----- Records for the task -----
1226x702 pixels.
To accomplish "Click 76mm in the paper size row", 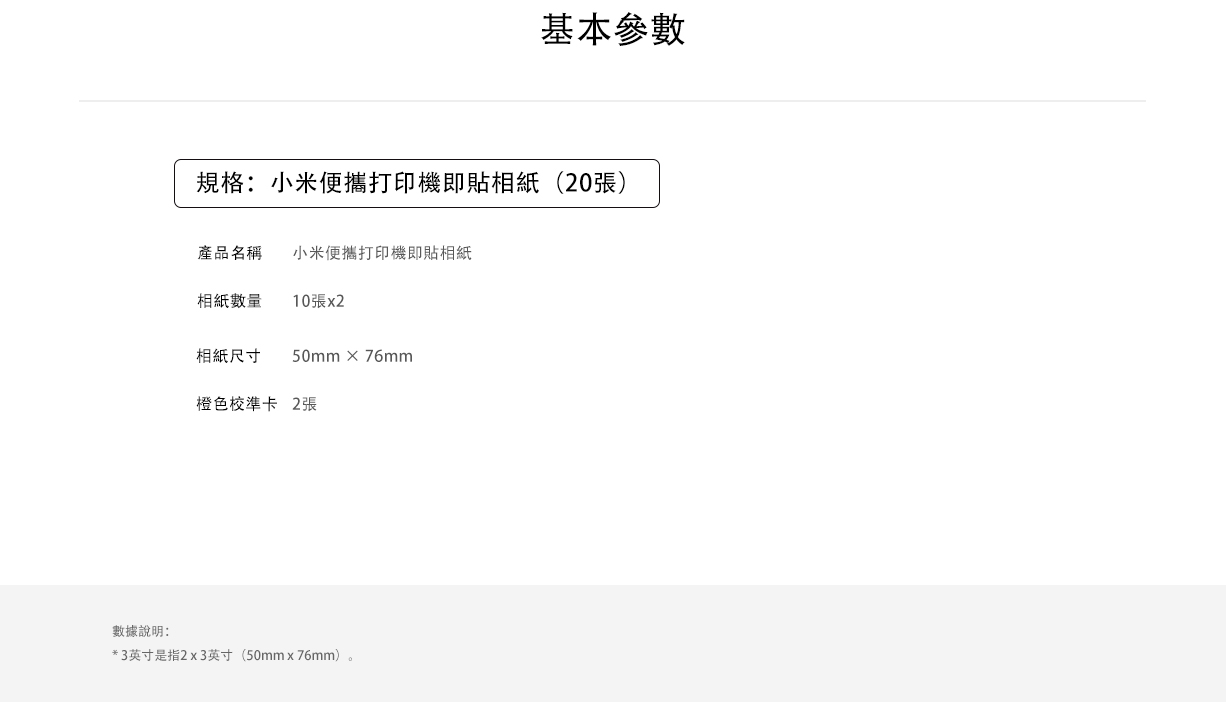I will [x=388, y=357].
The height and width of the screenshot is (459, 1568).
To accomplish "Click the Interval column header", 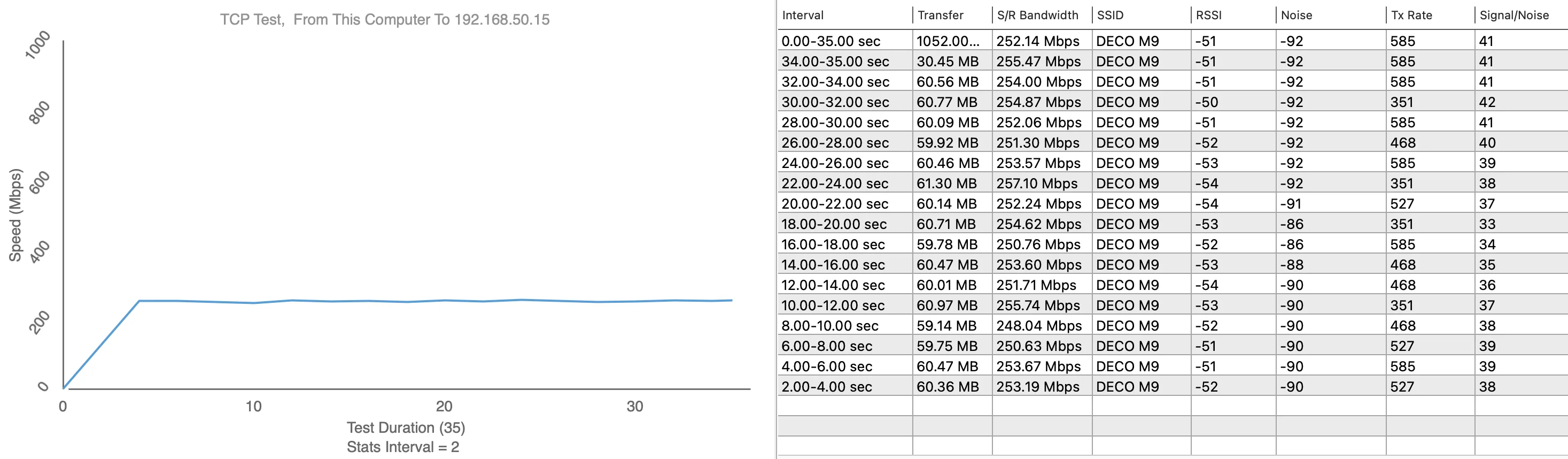I will point(802,15).
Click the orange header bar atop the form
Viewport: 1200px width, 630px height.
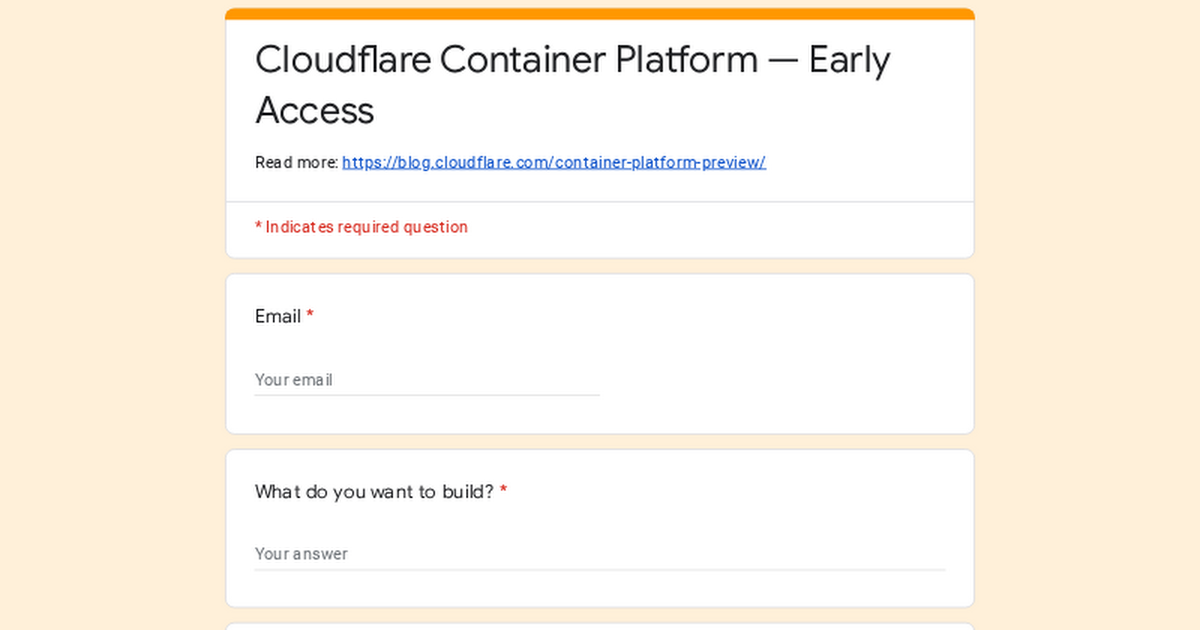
-----
Exercise instructions → Which lines run from the one containing "Click the orange header bar atop the form" to the end of the entries above? Write them out exactly, leaving out every picture.

Task output →
Click the orange header bar atop the form
Viewport: 1200px width, 630px height.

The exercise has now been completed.